Acciones requeridas
• 1. Responde estas preguntas con lo que dice el texto sobre Solís:
(a) ¿A qué edad se dio Solís a las éticas y a las políticas?
(b) ¿A quién imitó en la agudeza?
(c) ¿De qué lugares fue virrey el conde de Oropesa?
• 2. Transcribe del texto sobre Solís el pasaje que empieza con "No dejó de estudiar, acabados" y sigue hasta "patrón tan insigne.".

Texto de origen
%%
No dejó de estudiar, acabados sus cursos. Mudó Solís; no olvidó los libros. Siendo de edad de veinte y seis años se dio a las éticas y a las políticas. Salió gran hombre de estado en breve. Todo lo pueden genio e ingenio. Imitó a Tácito en la agudeza, pero no le siguió en la impiedad. Fue su política sabiamente cristiana. Supo el camino de mandar en la tierra sin ofender ni irritar al cielo.

Era Marón; buscó su Mecenas. Hallole grande en todo en el excelentísimo señor conde de Oropesa, don Duarte de Toledo y Portugal, virrey primero de Navarra y después de Valencia. Fue sol de don Antonio su sombra. Debajo de ella esparció más sus rayos. Diole honra y fama su patrocinio. En él logró la mayor fortuna. Ganó infinito consiguiendo su agrado. No tiene precio el favor de un gran príncipe. Virgilio fue inmortal por Augusto. Solís lo fue por patrón tan insigne.
%%
Bloque de datos
%%
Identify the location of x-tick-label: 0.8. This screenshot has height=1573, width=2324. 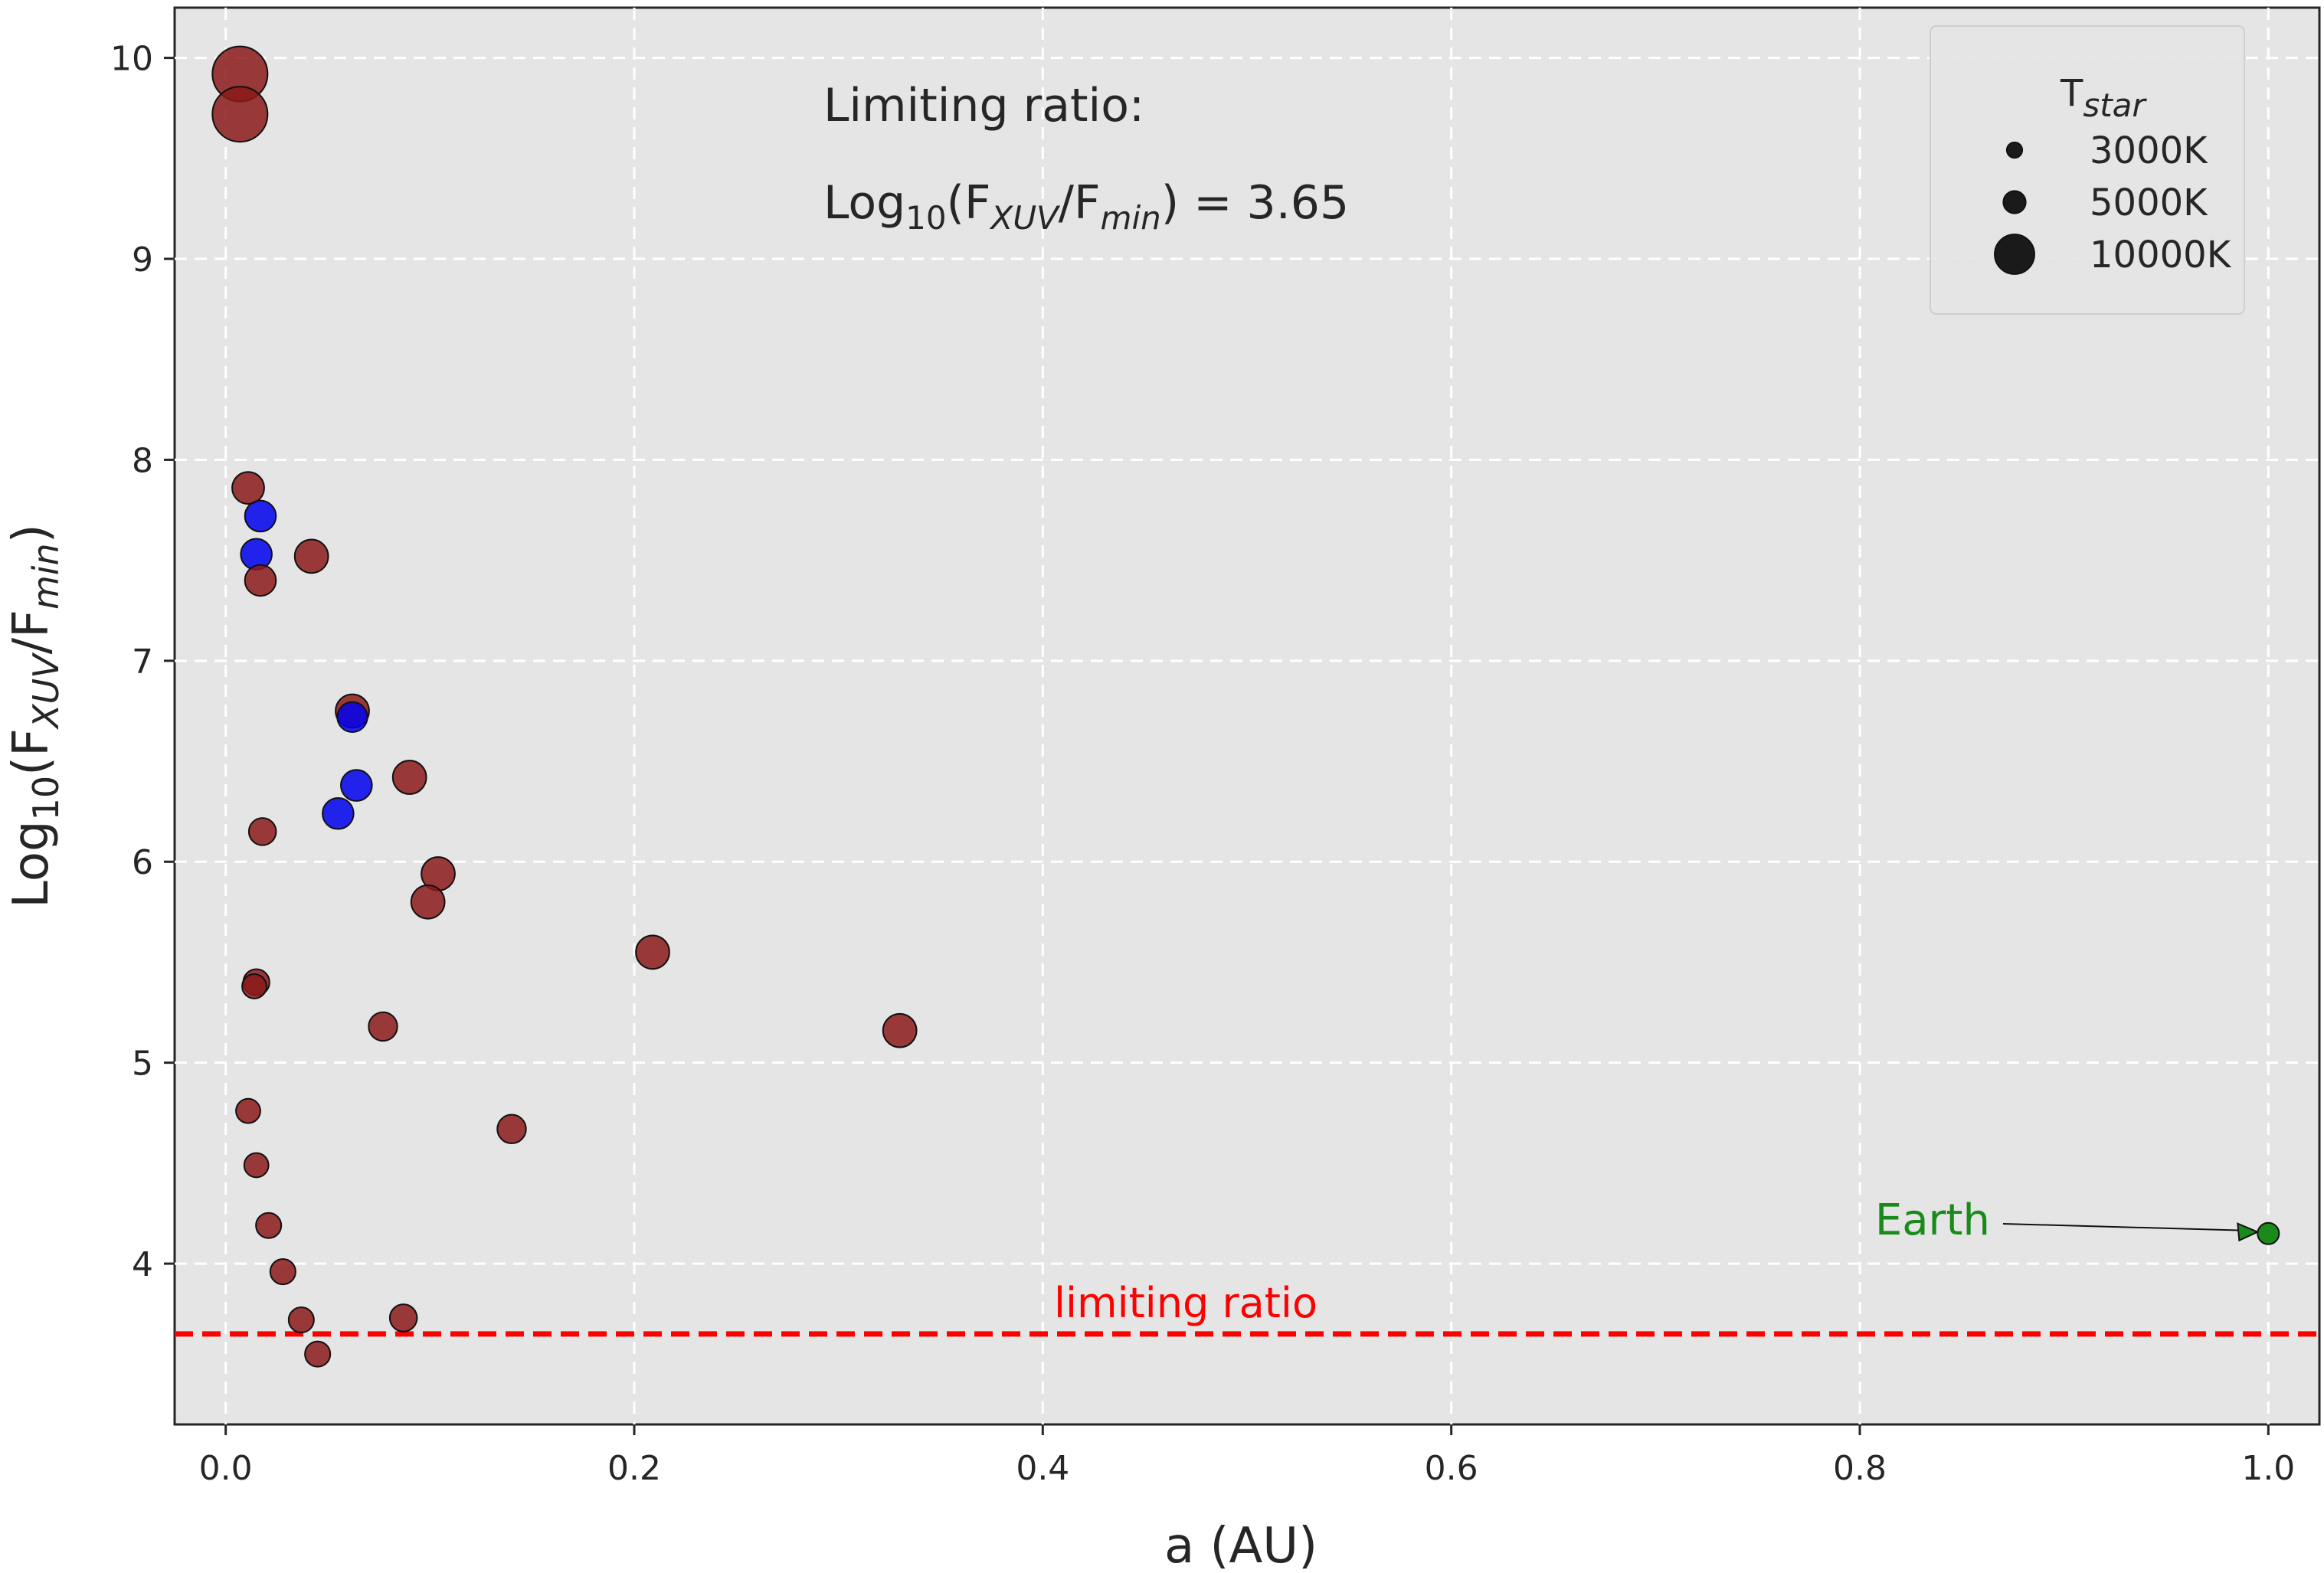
%%
Respuestas por tarea
• 1.
(a) A los veintiséis años.
(b) A Tácito.
(c) Primero de Navarra y después de Valencia.

• 2.
No dejó de estudiar, acabados sus cursos. Mudó Solís; no olvidó los libros. Siendo de edad de veinte y seis años se dio a las éticas y a las políticas. Salió gran hombre de estado en breve. Todo lo pueden genio e ingenio. Imitó a Tácito en la agudeza, pero no le siguió en la impiedad. Fue su política sabiamente cristiana. Supo el camino de mandar en la tierra sin ofender ni irritar al cielo.

Era Marón; buscó su Mecenas. Hallole grande en todo en el excelentísimo señor conde de Oropesa, don Duarte de Toledo y Portugal, virrey primero de Navarra y después de Valencia. Fue sol de don Antonio su sombra. Debajo de ella esparció más sus rayos. Diole honra y fama su patrocinio. En él logró la mayor fortuna. Ganó infinito consiguiendo su agrado. No tiene precio el favor de un gran príncipe. Virgilio fue inmortal por Augusto. Solís lo fue por patrón tan insigne.